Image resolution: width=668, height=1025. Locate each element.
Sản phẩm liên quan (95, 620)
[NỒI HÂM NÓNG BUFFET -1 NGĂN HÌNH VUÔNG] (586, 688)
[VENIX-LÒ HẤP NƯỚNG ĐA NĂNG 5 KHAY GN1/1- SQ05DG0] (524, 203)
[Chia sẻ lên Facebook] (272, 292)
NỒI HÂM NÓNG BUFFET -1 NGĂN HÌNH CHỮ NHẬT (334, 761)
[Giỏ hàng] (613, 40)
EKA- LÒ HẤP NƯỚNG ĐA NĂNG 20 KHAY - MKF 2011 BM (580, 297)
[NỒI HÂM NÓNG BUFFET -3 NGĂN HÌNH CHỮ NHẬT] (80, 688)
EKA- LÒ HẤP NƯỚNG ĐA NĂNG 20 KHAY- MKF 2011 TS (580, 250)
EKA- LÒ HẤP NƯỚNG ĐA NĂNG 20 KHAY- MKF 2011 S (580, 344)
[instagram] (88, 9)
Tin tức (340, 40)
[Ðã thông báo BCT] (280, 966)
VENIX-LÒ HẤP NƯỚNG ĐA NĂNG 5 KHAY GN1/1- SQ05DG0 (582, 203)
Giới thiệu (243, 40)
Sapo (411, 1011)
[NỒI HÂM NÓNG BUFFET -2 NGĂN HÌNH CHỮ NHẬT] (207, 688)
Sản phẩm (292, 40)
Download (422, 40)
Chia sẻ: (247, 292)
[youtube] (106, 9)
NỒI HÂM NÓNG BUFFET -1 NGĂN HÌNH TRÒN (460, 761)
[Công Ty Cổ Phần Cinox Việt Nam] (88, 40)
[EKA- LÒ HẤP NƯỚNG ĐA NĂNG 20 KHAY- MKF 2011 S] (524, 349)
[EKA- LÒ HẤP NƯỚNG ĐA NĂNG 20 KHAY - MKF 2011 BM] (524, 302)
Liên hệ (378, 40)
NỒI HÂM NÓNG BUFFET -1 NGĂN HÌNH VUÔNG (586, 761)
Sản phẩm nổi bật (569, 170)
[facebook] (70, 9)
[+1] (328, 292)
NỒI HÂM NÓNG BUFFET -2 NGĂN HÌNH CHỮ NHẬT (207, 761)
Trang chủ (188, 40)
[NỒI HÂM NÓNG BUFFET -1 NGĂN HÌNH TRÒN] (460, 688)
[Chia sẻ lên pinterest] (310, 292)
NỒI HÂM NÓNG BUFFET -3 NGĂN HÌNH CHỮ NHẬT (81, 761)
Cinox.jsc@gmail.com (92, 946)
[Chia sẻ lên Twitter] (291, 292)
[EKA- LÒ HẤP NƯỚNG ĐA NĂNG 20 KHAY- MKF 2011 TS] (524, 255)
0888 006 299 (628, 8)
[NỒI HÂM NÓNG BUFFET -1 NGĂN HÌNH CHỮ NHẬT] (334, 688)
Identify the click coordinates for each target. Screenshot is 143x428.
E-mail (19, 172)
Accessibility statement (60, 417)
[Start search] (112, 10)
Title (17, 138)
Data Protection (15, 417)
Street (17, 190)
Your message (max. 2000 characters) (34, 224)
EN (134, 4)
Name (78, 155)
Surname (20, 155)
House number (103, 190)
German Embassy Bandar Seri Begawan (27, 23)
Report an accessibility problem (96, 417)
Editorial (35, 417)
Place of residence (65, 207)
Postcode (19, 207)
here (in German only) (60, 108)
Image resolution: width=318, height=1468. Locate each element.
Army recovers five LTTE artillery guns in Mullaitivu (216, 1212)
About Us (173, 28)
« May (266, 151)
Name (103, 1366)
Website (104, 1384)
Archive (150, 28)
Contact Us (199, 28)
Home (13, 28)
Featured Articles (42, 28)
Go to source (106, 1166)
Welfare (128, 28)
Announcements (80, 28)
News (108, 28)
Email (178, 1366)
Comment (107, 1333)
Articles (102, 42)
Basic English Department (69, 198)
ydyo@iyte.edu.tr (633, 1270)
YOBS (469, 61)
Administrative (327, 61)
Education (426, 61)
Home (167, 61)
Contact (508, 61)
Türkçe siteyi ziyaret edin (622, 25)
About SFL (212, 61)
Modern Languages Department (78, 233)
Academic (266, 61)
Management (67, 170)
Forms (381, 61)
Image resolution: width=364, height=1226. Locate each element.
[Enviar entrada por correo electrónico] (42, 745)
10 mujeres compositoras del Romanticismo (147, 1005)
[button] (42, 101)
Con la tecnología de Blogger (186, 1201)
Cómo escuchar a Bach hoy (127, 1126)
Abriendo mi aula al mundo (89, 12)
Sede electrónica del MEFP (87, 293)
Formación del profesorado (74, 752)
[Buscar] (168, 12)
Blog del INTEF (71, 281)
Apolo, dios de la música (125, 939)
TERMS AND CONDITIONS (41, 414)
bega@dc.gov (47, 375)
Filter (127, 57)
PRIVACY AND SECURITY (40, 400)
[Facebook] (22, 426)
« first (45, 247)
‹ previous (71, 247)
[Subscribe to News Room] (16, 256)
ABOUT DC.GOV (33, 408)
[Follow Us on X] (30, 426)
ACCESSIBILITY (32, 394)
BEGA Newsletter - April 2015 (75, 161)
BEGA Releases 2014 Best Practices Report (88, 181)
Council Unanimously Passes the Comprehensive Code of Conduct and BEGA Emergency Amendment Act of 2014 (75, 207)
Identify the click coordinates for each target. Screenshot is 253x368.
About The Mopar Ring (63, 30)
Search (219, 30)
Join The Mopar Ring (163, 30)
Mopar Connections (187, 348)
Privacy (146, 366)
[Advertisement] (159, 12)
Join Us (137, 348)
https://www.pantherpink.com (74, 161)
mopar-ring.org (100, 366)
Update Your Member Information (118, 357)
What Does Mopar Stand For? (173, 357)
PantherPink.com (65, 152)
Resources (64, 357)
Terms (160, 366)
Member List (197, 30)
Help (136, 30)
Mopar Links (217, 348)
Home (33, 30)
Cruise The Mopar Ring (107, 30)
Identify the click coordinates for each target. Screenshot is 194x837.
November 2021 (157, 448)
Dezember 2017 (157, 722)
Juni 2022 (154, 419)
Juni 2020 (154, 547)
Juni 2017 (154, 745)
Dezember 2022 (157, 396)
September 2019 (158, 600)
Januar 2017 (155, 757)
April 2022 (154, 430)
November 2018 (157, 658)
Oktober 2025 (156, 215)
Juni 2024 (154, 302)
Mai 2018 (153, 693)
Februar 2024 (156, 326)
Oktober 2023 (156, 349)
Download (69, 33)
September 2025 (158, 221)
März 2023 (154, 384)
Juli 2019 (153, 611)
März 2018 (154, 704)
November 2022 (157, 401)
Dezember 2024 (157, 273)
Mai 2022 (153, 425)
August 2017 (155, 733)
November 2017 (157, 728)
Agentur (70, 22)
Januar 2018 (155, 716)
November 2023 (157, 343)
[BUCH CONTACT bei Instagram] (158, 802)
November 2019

### TASK INSTRUCTIONS
Write out the data from the line with "Go to source (106, 1166)" up to and including the line with "TERMS AND CONDITIONS (41, 414)", switching "Forms" to "Documents" and changing nothing else.

### CORRECT RESPONSE
Go to source (106, 1166)
Welfare (128, 28)
Announcements (80, 28)
News (108, 28)
Email (178, 1366)
Comment (107, 1333)
Articles (102, 42)
Basic English Department (69, 198)
ydyo@iyte.edu.tr (633, 1270)
YOBS (469, 61)
Administrative (327, 61)
Education (426, 61)
Home (167, 61)
Contact (508, 61)
Türkçe siteyi ziyaret edin (622, 25)
About SFL (212, 61)
Modern Languages Department (78, 233)
Academic (266, 61)
Management (67, 170)
Documents (381, 61)
Image resolution: width=364, height=1226. Locate each element.
[Enviar entrada por correo electrónico] (42, 745)
10 mujeres compositoras del Romanticismo (147, 1005)
[button] (42, 101)
Con la tecnología de Blogger (186, 1201)
Cómo escuchar a Bach hoy (127, 1126)
Abriendo mi aula al mundo (89, 12)
Sede electrónica del MEFP (87, 293)
Formación del profesorado (74, 752)
[Buscar] (168, 12)
Blog del INTEF (71, 281)
Apolo, dios de la música (125, 939)
TERMS AND CONDITIONS (41, 414)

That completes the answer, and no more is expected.